REQUEST: Please rewrite the data below, substituting "map key entry" for every "legend entry" and changing nothing else. Leave the pictures out of your answer.
── EXERCISE DATA
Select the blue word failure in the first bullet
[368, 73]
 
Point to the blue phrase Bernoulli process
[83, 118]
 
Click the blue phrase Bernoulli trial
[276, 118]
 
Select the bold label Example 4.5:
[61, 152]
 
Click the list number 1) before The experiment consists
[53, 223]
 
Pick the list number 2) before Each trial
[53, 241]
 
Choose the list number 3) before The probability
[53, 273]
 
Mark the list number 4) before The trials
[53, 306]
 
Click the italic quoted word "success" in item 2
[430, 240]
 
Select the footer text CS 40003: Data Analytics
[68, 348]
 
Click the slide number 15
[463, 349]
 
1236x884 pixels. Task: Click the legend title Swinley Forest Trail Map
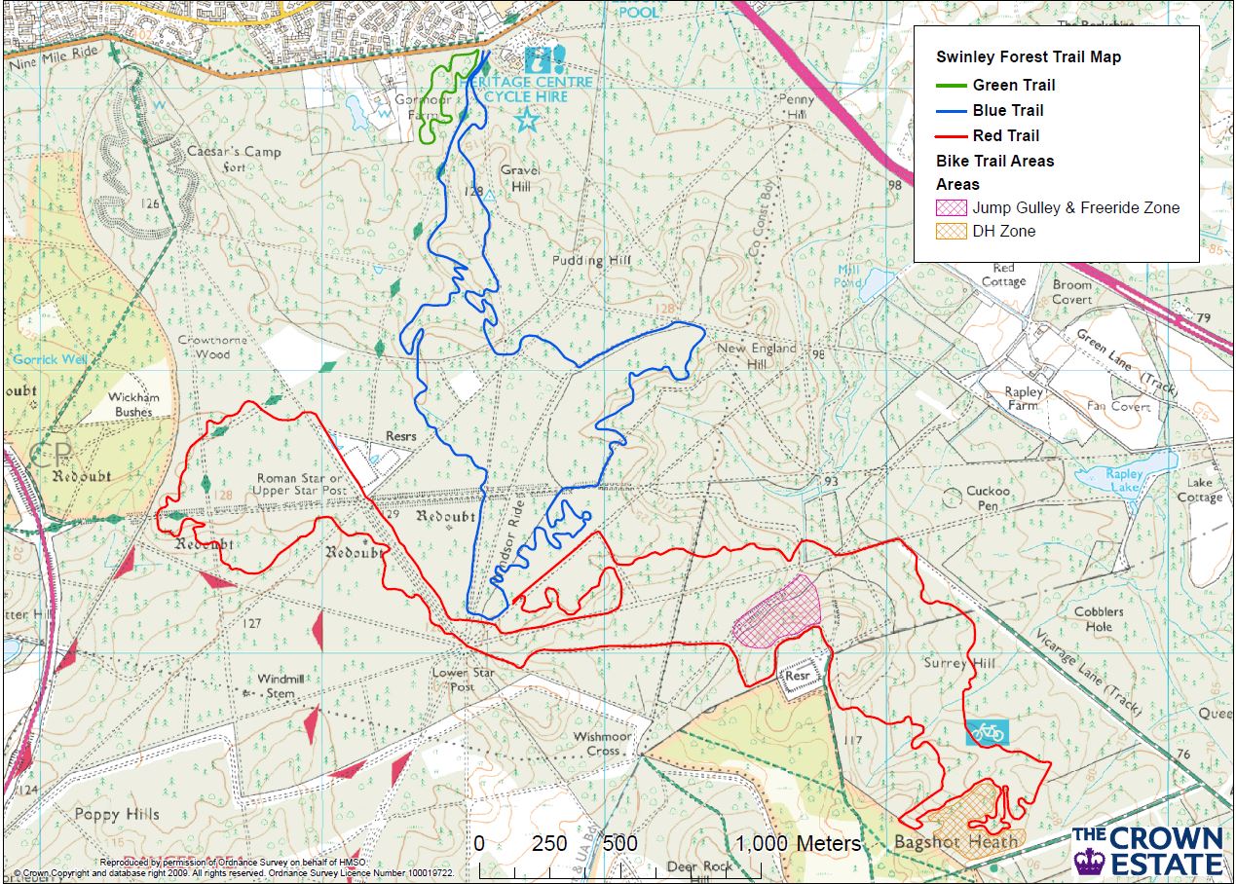coord(1028,57)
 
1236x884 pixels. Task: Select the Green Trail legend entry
coord(1013,85)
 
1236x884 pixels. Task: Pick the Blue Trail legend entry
coord(1007,110)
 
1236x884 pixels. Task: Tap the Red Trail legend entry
coord(1005,135)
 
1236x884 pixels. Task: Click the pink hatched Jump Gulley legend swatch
coord(952,207)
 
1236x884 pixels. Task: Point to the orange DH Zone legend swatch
coord(952,232)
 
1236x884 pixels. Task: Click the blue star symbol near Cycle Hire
coord(527,121)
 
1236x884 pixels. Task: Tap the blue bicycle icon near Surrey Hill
coord(987,733)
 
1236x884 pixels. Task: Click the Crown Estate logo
coord(1148,850)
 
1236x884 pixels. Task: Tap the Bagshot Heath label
coord(955,841)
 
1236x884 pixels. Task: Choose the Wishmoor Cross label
coord(603,744)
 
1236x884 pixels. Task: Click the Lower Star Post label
coord(464,680)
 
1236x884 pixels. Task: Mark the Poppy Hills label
coord(117,814)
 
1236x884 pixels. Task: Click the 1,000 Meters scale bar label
coord(798,843)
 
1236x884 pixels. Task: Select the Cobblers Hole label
coord(1099,619)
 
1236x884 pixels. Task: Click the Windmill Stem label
coord(276,685)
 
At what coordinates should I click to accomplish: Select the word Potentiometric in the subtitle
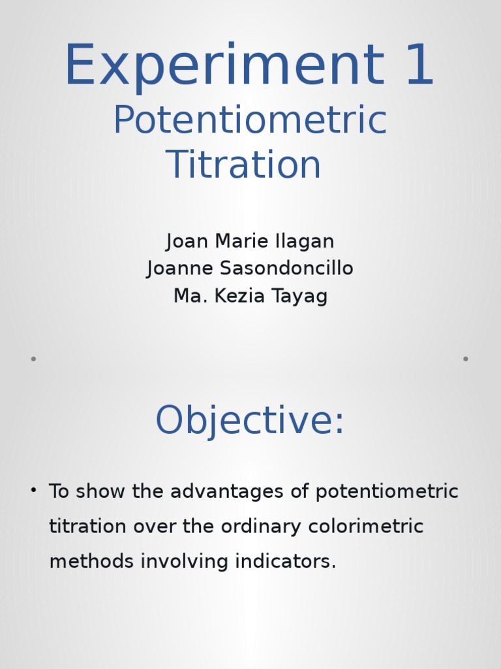point(250,121)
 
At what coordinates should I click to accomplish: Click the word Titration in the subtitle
point(243,164)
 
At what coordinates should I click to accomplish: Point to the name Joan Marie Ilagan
point(250,241)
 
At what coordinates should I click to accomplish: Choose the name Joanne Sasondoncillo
point(250,269)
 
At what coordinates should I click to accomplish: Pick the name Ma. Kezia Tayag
point(250,296)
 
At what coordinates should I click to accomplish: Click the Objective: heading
point(249,420)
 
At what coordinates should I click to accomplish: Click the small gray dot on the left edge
point(33,359)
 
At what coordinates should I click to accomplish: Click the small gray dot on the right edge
point(465,359)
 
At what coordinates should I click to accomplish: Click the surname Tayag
point(301,297)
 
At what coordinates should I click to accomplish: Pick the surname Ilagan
point(307,241)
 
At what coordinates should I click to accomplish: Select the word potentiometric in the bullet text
point(387,492)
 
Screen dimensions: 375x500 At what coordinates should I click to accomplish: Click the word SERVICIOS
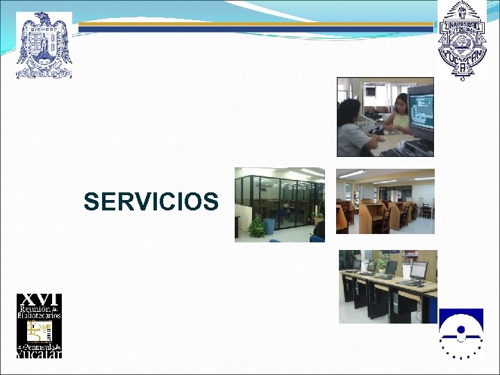tap(151, 202)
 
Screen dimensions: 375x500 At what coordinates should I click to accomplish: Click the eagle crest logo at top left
tap(44, 45)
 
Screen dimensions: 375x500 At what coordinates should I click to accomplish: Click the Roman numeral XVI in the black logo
tap(39, 299)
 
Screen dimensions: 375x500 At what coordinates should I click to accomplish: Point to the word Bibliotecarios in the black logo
tap(39, 315)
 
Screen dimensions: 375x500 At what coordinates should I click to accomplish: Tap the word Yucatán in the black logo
tap(39, 353)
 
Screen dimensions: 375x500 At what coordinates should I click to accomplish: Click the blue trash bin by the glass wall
tap(269, 226)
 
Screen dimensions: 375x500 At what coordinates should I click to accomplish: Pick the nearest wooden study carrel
tap(344, 217)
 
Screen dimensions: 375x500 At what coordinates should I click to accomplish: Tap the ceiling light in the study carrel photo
tap(353, 174)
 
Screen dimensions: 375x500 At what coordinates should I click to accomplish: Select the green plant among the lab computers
────
TASK RESPONSE:
Select the blue word failure in the first bullet
[368, 73]
 
Point to the blue phrase Bernoulli process
[83, 118]
 
Click the blue phrase Bernoulli trial
[276, 118]
 
Select the bold label Example 4.5:
[61, 152]
 
Click the list number 1) before The experiment consists
[53, 223]
 
Pick the list number 2) before Each trial
[53, 241]
 
Choose the list number 3) before The probability
[53, 273]
 
Mark the list number 4) before The trials
[53, 306]
 
Click the italic quoted word "success" in item 2
[430, 240]
 
Select the footer text CS 40003: Data Analytics
[68, 348]
 
Click the slide number 15
[463, 349]
 
1236x884 pixels. Task: Click the legend title Swinley Forest Trail Map
coord(1028,57)
 
1236x884 pixels. Task: Select the Green Trail map key entry
coord(1013,85)
 
1236x884 pixels. Task: Pick the Blue Trail map key entry
coord(1007,110)
 
1236x884 pixels. Task: Tap the Red Trail map key entry
coord(1005,135)
 
1236x884 pixels. Task: Click the pink hatched Jump Gulley legend swatch
coord(952,207)
 
1236x884 pixels. Task: Point to the orange DH Zone legend swatch
coord(952,232)
 
1236x884 pixels. Task: Click the blue star symbol near Cycle Hire
coord(527,121)
 
1236x884 pixels. Task: Tap the blue bicycle icon near Surrey Hill
coord(987,733)
 
1236x884 pixels. Task: Click the Crown Estate logo
coord(1148,850)
 
1236x884 pixels. Task: Tap the Bagshot Heath label
coord(955,841)
 
1236x884 pixels. Task: Choose the Wishmoor Cross label
coord(603,744)
 
1236x884 pixels. Task: Click the Lower Star Post label
coord(464,680)
 
1236x884 pixels. Task: Mark the Poppy Hills label
coord(117,814)
 
1236x884 pixels. Task: Click the 1,000 Meters scale bar label
coord(798,843)
 
1236x884 pixels. Task: Select the Cobblers Hole label
coord(1099,619)
 
1236x884 pixels. Task: Click the Windmill Stem label
coord(276,685)
 
At what coordinates should I click to accomplish: Select the word Potentiometric in the subtitle
point(250,121)
 
At what coordinates should I click to accomplish: Click the word Titration in the subtitle
point(243,164)
 
At what coordinates should I click to accomplish: Point to the name Joan Marie Ilagan
point(250,241)
 
At what coordinates should I click to accomplish: Choose the name Joanne Sasondoncillo
point(250,269)
 
At what coordinates should I click to accomplish: Pick the name Ma. Kezia Tayag
point(250,296)
 
At what coordinates should I click to accomplish: Click the Objective: heading
point(249,420)
 
At what coordinates should I click to accomplish: Click the small gray dot on the left edge
point(33,359)
 
At what coordinates should I click to accomplish: Click the small gray dot on the right edge
point(465,359)
 
At what coordinates should I click to accomplish: Click the surname Tayag
point(301,297)
 
At what coordinates should I click to accomplish: Pick the surname Ilagan
point(307,241)
 
At what coordinates should I click to accomplish: Select the word potentiometric in the bullet text
point(387,492)
 
Screen dimensions: 375x500 At what coordinates should I click to accomplish: Click the word SERVICIOS
tap(151, 202)
 
Screen dimensions: 375x500 At what coordinates should I click to accomplish: Click the eagle crest logo at top left
tap(44, 45)
 
Screen dimensions: 375x500 At what coordinates should I click to accomplish: Click the Roman numeral XVI in the black logo
tap(39, 299)
 
Screen dimensions: 375x500 At what coordinates should I click to accomplish: Point to the word Bibliotecarios in the black logo
tap(39, 315)
 
Screen dimensions: 375x500 At what coordinates should I click to accomplish: Tap the word Yucatán in the black logo
tap(39, 353)
 
Screen dimensions: 375x500 At what coordinates should I click to accomplish: Click the blue trash bin by the glass wall
tap(269, 226)
 
Screen dimensions: 375x500 At what coordinates should I click to accomplish: Pick the nearest wooden study carrel
tap(344, 217)
 
Screen dimensions: 375x500 At what coordinates should I click to accomplish: Tap the ceiling light in the study carrel photo
tap(353, 174)
 
Screen dimensions: 375x500 At what coordinates should I click to accomplish: Select the green plant among the lab computers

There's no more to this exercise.